=== WORK TO COMPLETE ===
In the records below, find every line with the word "will" and copy it.

■ ■ ■ ■ ■ ■ ■

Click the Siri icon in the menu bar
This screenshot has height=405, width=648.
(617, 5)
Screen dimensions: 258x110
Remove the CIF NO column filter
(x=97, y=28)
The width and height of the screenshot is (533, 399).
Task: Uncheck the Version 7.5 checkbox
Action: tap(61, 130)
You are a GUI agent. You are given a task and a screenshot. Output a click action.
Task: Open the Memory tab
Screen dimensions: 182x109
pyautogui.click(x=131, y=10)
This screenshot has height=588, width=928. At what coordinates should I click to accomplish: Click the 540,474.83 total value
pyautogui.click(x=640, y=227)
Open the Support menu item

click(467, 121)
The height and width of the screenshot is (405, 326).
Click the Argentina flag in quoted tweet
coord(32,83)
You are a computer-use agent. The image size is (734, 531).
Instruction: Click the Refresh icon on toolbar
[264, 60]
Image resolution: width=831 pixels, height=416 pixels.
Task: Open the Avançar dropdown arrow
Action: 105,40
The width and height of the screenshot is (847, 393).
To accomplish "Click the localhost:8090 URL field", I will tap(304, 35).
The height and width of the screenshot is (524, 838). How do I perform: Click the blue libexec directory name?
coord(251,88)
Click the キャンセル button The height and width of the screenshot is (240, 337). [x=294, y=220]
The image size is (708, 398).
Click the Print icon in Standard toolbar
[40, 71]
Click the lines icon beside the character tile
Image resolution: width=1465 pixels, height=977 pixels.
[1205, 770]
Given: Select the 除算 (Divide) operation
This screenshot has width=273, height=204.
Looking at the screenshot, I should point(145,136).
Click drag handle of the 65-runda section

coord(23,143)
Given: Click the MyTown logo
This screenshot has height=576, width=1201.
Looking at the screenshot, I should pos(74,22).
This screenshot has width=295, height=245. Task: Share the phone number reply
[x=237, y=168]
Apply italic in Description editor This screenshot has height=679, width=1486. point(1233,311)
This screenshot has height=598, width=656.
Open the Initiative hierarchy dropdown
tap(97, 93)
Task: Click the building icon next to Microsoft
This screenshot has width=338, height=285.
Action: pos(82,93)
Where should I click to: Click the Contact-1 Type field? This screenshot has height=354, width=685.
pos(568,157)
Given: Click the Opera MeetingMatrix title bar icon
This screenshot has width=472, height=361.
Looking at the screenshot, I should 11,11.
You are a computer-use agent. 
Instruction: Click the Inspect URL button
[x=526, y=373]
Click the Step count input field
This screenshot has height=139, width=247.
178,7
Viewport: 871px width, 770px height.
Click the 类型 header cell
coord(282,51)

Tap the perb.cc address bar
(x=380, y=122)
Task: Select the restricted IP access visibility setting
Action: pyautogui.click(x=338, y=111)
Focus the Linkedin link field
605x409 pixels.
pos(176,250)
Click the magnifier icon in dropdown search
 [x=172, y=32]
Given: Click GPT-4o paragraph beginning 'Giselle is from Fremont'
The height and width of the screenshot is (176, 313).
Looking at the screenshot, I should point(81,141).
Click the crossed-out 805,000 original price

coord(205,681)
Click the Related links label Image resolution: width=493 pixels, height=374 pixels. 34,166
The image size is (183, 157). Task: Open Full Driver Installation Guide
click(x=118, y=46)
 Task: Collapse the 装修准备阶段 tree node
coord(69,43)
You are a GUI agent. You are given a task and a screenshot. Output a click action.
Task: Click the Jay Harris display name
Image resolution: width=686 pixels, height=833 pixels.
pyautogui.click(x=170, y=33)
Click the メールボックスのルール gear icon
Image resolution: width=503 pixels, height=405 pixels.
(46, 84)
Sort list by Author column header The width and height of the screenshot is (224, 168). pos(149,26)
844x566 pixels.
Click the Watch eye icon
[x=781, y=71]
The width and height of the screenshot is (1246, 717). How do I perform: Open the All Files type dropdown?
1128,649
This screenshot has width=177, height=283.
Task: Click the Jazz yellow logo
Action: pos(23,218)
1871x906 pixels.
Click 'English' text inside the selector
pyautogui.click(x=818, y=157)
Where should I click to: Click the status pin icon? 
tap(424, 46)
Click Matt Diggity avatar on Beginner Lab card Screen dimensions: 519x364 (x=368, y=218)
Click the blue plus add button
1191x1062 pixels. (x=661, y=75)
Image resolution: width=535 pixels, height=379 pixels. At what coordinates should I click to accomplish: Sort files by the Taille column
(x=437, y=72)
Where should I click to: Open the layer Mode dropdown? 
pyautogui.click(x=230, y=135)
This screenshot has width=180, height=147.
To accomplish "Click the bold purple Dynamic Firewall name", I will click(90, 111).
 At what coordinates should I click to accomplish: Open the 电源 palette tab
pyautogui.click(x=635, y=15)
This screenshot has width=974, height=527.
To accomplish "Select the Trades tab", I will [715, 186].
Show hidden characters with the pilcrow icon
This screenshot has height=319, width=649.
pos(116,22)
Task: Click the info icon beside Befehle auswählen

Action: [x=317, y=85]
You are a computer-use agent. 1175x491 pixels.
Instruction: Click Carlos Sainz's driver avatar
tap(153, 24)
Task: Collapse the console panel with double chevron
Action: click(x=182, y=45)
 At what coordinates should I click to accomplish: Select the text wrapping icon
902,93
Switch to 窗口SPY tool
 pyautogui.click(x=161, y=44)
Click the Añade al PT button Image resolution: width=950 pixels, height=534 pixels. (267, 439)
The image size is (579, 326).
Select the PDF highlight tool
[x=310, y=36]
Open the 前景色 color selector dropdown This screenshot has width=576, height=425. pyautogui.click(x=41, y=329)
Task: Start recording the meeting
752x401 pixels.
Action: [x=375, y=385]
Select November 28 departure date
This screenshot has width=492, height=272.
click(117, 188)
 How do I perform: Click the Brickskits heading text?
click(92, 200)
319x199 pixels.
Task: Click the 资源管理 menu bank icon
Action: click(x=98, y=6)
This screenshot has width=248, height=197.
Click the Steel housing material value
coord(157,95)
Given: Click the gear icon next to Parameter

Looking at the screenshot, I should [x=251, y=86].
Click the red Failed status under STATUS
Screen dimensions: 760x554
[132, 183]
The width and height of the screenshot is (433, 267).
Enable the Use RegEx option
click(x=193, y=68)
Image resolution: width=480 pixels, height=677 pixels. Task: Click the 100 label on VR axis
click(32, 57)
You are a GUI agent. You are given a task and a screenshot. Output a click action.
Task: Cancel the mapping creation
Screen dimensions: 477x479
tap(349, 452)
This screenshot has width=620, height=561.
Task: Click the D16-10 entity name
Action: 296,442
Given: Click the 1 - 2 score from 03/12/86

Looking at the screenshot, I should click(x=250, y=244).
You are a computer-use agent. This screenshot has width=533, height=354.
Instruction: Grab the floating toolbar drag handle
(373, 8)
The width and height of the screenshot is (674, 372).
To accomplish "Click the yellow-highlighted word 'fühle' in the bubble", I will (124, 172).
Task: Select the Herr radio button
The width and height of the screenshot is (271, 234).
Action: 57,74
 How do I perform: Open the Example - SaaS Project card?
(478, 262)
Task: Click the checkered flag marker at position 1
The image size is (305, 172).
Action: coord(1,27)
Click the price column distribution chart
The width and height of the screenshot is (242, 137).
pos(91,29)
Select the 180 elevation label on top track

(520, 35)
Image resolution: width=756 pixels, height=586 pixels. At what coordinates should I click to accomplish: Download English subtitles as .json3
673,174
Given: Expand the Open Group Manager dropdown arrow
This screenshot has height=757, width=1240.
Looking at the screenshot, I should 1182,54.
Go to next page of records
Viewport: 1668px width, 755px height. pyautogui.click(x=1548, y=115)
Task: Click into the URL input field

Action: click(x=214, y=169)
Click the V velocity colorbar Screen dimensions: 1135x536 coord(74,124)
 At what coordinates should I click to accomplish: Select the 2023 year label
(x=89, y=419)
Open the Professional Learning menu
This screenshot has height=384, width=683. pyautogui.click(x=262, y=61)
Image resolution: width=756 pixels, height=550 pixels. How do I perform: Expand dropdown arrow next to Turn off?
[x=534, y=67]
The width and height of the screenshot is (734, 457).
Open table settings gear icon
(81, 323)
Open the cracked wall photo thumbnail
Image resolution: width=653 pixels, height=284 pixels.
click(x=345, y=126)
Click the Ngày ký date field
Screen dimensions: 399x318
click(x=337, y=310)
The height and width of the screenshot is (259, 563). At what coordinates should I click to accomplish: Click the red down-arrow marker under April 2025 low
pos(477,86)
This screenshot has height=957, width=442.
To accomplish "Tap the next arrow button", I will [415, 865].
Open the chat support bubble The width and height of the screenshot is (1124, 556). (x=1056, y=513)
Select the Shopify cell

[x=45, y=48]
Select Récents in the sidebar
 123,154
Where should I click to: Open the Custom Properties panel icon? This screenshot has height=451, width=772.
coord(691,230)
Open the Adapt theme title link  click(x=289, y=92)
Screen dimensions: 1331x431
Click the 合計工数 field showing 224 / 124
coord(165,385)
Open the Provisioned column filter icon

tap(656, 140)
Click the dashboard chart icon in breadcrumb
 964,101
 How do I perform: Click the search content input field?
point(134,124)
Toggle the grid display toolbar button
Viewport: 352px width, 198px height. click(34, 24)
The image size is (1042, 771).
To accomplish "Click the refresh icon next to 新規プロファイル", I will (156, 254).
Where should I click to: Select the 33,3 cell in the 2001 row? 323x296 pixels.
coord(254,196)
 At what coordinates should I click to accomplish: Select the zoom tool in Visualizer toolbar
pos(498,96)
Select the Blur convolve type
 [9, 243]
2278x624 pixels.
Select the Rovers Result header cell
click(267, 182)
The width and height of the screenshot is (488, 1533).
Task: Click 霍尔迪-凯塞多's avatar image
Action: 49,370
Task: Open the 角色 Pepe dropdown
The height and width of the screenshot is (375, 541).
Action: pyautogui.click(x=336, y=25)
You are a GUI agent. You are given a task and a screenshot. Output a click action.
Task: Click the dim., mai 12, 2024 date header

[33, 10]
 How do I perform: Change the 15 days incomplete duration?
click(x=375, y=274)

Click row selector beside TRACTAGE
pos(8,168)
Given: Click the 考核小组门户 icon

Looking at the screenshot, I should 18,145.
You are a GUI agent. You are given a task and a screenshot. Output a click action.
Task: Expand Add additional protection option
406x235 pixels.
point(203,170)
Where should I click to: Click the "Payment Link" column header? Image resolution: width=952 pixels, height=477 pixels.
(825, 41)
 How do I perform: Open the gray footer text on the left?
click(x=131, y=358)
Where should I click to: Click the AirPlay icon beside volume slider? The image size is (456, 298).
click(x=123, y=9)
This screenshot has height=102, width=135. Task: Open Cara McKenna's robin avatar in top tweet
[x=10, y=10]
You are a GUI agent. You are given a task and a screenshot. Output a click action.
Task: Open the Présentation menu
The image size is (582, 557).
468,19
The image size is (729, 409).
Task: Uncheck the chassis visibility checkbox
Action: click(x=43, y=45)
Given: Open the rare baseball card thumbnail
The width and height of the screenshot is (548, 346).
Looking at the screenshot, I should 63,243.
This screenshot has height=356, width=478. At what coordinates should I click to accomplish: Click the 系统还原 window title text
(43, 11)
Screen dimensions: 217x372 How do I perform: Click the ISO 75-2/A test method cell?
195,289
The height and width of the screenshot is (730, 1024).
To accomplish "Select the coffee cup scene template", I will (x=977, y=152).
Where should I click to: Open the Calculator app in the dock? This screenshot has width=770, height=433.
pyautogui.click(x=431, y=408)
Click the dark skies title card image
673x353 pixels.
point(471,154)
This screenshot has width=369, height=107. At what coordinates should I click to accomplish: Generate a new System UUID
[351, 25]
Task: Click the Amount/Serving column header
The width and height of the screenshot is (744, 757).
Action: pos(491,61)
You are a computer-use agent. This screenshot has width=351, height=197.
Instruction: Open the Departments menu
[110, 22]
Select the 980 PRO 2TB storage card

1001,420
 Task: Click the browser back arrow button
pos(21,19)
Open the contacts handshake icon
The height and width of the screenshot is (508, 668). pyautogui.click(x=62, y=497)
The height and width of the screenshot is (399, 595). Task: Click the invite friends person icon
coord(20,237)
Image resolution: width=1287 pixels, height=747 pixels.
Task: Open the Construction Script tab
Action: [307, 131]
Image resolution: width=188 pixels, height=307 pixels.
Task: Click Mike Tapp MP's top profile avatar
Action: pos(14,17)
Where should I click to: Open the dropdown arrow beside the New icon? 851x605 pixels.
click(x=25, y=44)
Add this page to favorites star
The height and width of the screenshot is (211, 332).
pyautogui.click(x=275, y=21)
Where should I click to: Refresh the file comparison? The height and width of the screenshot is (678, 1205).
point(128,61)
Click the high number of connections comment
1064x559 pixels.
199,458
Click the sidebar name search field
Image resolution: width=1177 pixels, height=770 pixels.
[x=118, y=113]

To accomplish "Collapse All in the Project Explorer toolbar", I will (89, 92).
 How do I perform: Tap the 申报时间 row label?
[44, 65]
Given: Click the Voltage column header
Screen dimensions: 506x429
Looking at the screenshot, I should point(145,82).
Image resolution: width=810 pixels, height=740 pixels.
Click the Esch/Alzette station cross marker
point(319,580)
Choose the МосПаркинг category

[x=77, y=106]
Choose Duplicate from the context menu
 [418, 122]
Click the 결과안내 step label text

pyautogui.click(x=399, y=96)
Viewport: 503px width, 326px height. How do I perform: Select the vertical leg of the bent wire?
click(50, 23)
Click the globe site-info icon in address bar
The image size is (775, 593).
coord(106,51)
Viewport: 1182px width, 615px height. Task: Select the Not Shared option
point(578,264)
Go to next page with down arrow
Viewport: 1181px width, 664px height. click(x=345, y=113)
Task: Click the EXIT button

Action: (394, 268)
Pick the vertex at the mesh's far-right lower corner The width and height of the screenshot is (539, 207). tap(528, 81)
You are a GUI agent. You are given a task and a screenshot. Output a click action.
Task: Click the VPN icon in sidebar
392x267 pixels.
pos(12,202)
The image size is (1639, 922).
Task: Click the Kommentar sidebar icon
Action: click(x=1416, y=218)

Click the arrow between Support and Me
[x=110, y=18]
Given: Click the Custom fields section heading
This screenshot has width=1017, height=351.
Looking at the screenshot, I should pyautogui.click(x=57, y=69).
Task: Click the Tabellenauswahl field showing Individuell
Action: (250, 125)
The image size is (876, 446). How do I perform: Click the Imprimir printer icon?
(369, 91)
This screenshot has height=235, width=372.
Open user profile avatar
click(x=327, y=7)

■ ■ ■ ■ ■ ■ ■

=== YOUR SOLUTION ===
To accomplish "Click the localhost:8090 URL field", I will tap(304, 35).
To accomplish "Click the bold purple Dynamic Firewall name", I will click(90, 111).
To accomplish "Select the Trades tab", I will [715, 186].
To accomplish "Click the yellow-highlighted word 'fühle' in the bubble", I will (124, 172).
To accomplish "Tap the next arrow button", I will [415, 865].
To accomplish "Click the refresh icon next to 新規プロファイル", I will (156, 254).
To accomplish "Select the coffee cup scene template", I will (x=977, y=152).
To accomplish "Collapse All in the Project Explorer toolbar", I will (89, 92).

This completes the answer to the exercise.